US 12,340,520 B2
	System and method for motion prediction in autonomous driving
Alan Sullivan, Middleton, MA (US); Siheng Chen, Cambridge, MA (US); Jun Wang, Greenbelt, MD (US); and Xiaolong Li, Blacksburg, VA (US)
Assigned to Mitsubishi Electric Research Laboratories, Inc., Cambridge, MA (US)
Filed by Mitsubishi Electric Research Laboratories, Inc., Cambridge, MA (US)
Filed on Apr. 20, 2022, as Appl. No. 17/659,889.
Prior Publication US 2023/0342944 A1, Oct. 26, 2023
Int. Cl.
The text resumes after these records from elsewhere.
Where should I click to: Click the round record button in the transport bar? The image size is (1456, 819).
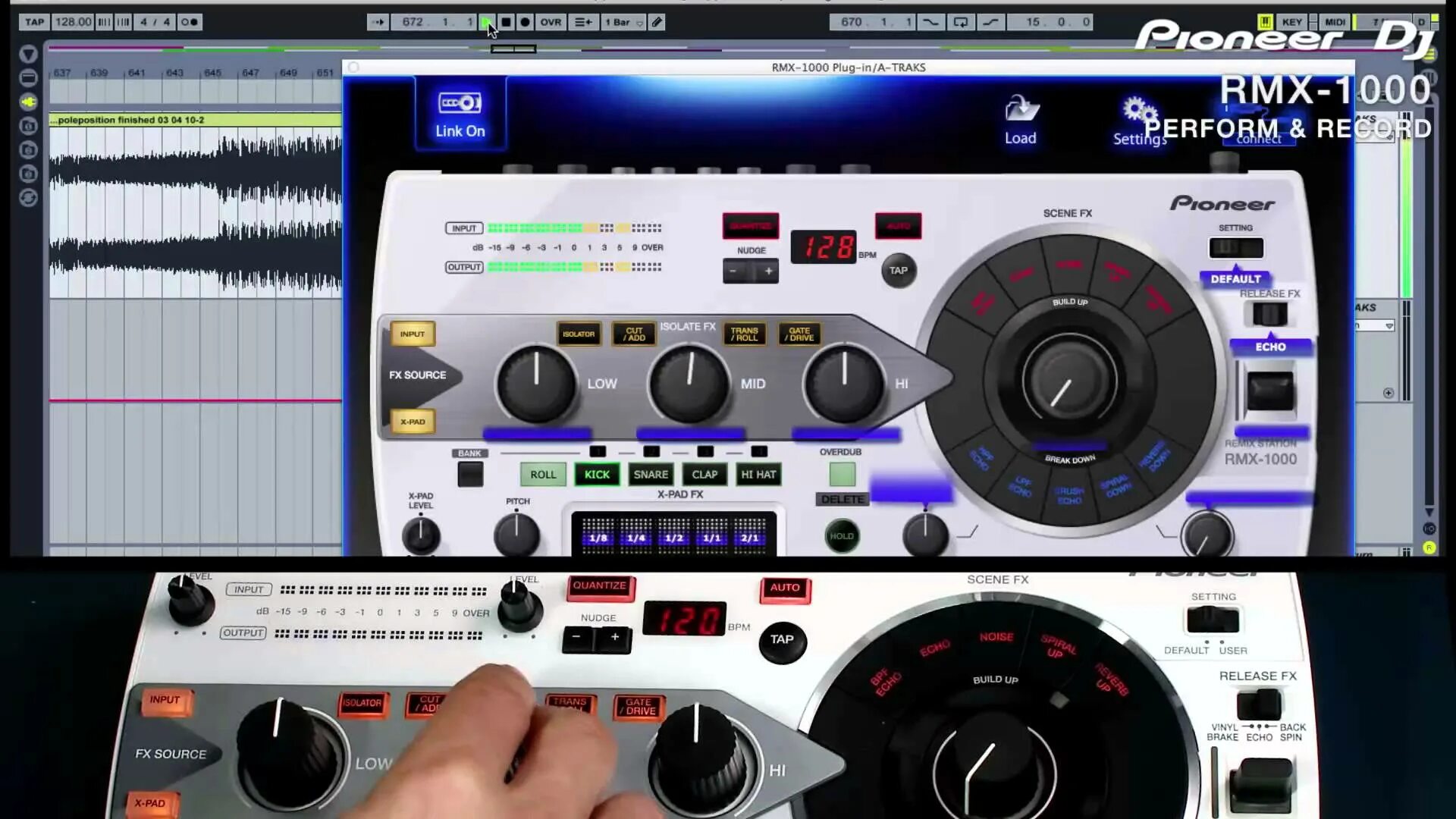[x=525, y=22]
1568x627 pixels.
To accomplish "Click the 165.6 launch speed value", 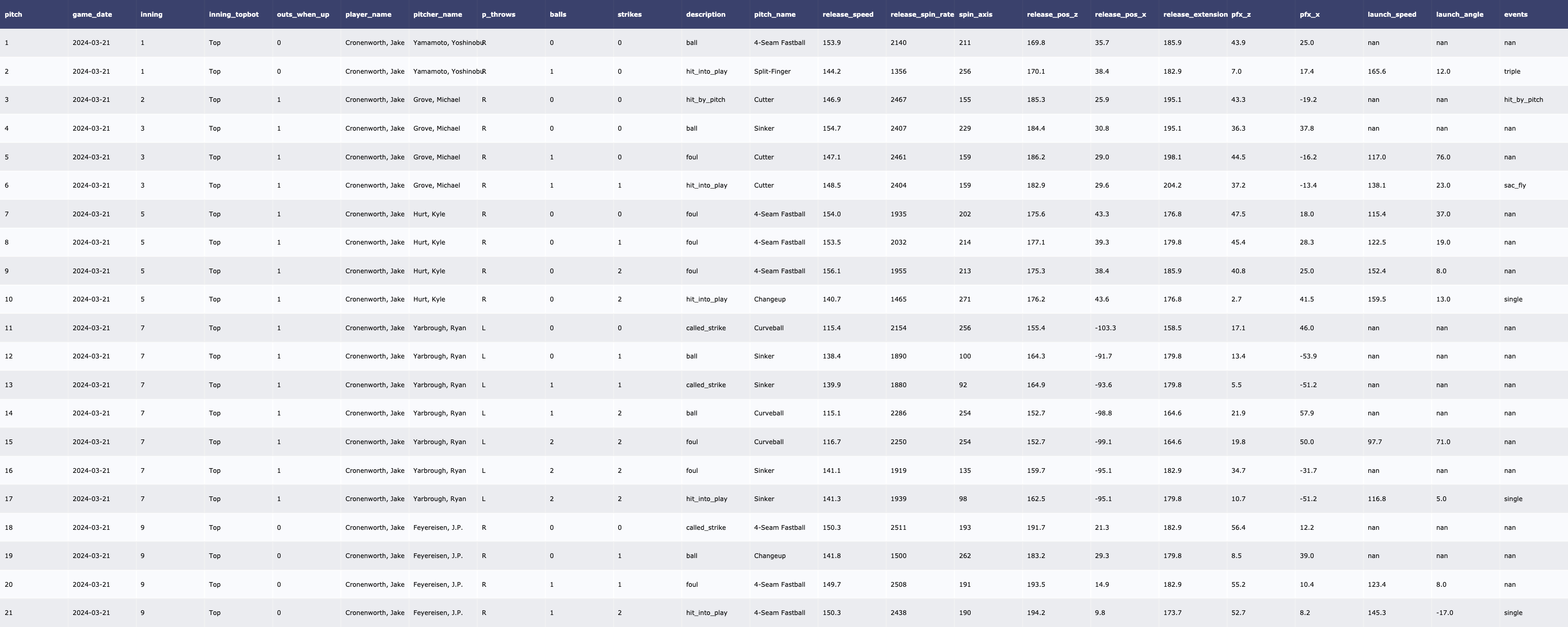I will 1376,72.
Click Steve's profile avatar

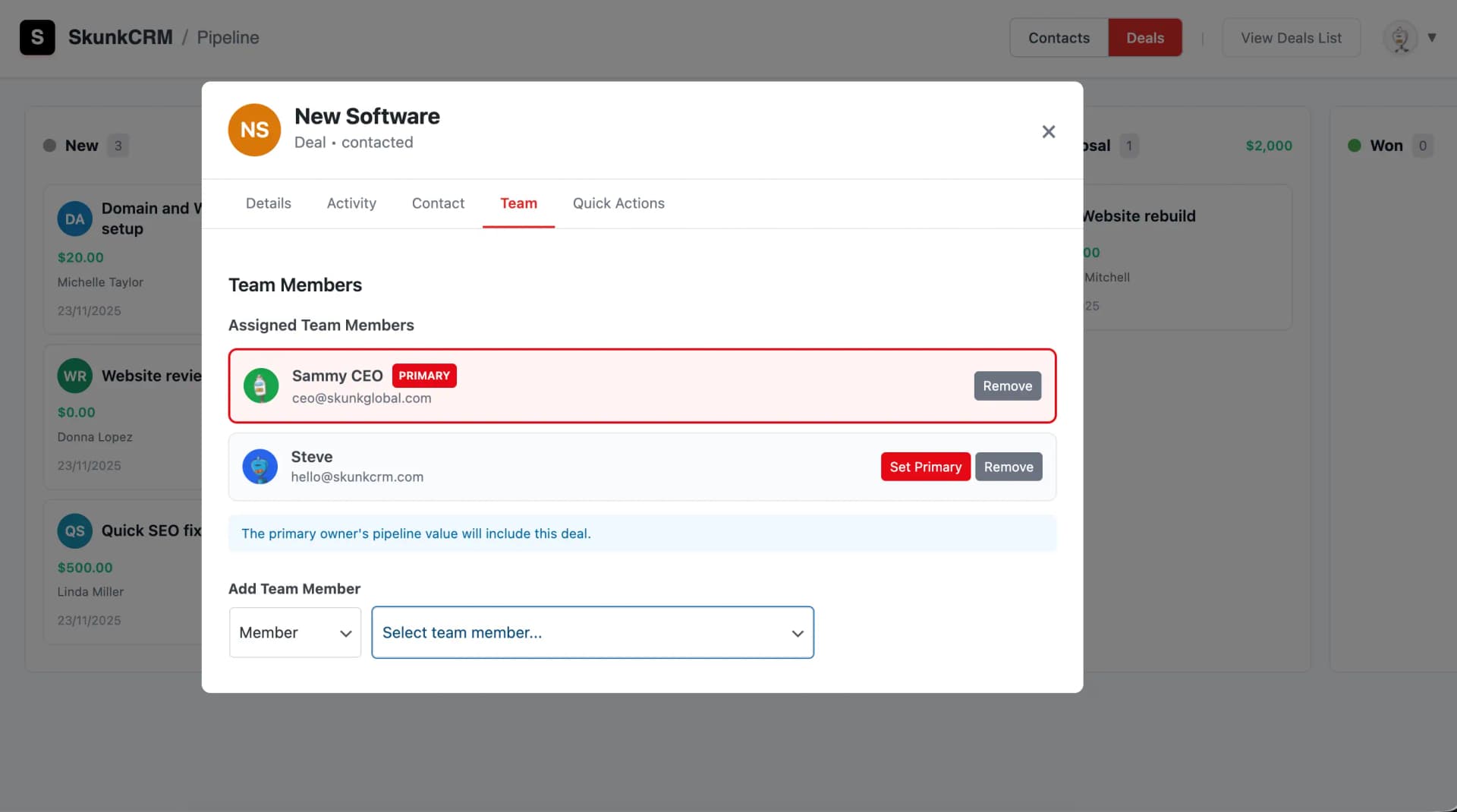[x=260, y=466]
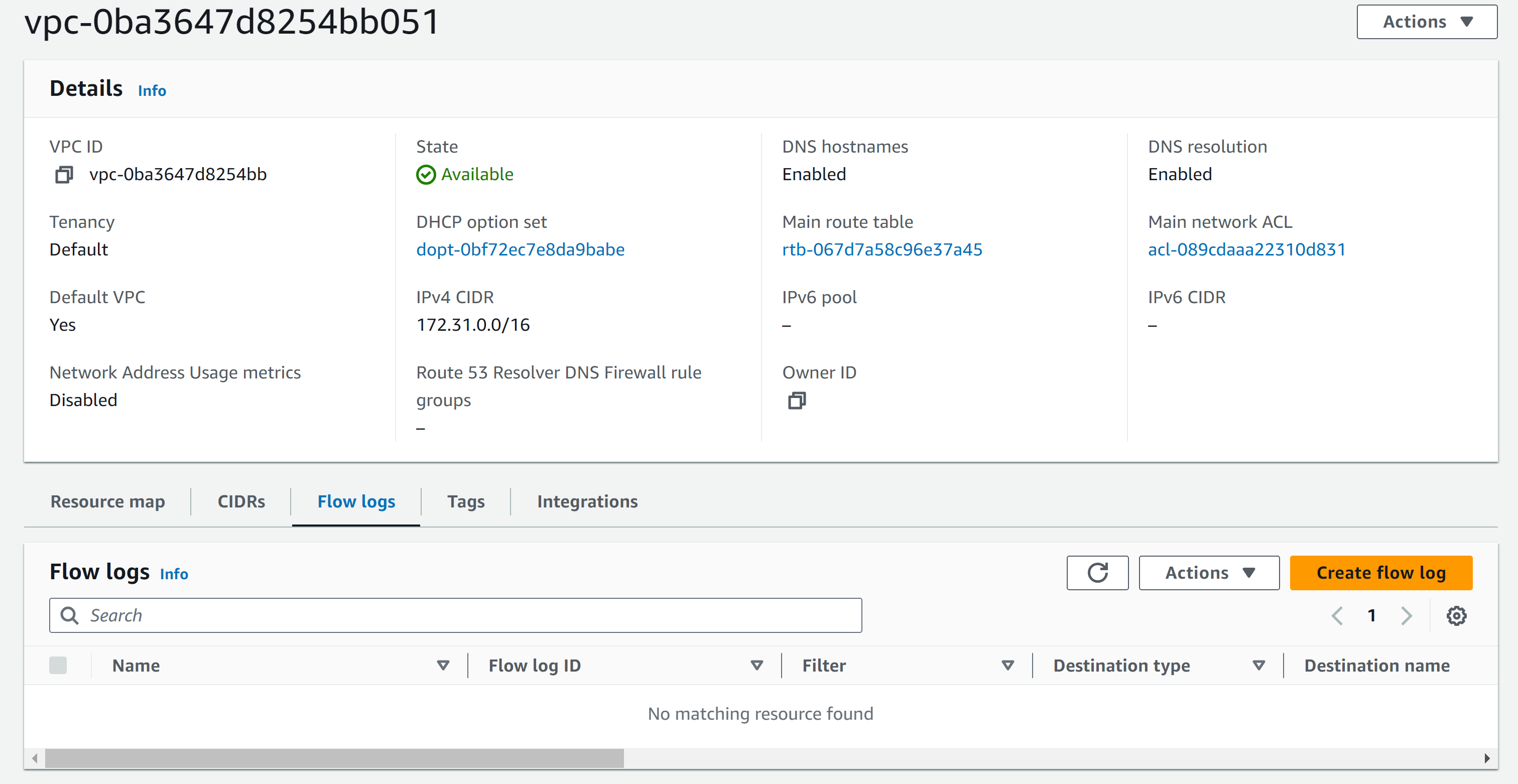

G06T 7/20 (2017.01); B60W 60/00 (2020.01); G06V 10/80 (2022.01); H04N 19/43 (2014.01)

CPC G06T 7/20 (2013.01) [B60W 60/0027 (2020.02); G06V 10/806 (2022.01); H04N 19/43 (2014.11); G06T 2207/10028 (2013.01); G06T 2207/20084 (2013.01); G06T 2207/30252 (2013.01)]

20 Claims

1. A point-cloud motion sensor for estimating motion information of at least some points of an environment, the point-cloud motion sensor comprising:

a depth sensor configured to sense a dynamic environment to collect a temporal sequence of three-dimensional (3D) point clouds of the environment including a current 3D point cloud and a previous 3D point cloud;

a memory configured to store computer executable instruction; and

a processor configured to iteratively process the sequence of 3D point clouds with the neural network, the neural network including:

an encoder providing a spatiotemporal encoding of each point in each of the 3D clouds; and

a decoder decoding the spatiotemporal encodings to generate motion information for each point of each of the 3D clouds,

wherein, to encode a current point of the current 3D point cloud, the encoder is configured to:

extract features of neighboring points in the current 3D point cloud located in proximity to a location of the current point to produce a current spatial encoding of the current point in a current frame;

extract features of neighboring points in the previous 3D point cloud located in proximity to a location in the previous 3D point cloud corresponding to the location of the current point to produce a previous spatial encoding of the current point in the previous frame; and

combine the current spatial encoding and the previous spatial encoding to produce a spatiotemporal encoding of the current point; and

wherein the neural network includes a contractive branch that sequentially downsamples its input and an expansive branch that sequentially upsamples its input, wherein the contractive branch includes one or multiple pairs of the encoder and a downsampling layer, and wherein the expansive branch includes one or multiple pairs of the decoder and an upsampling layer.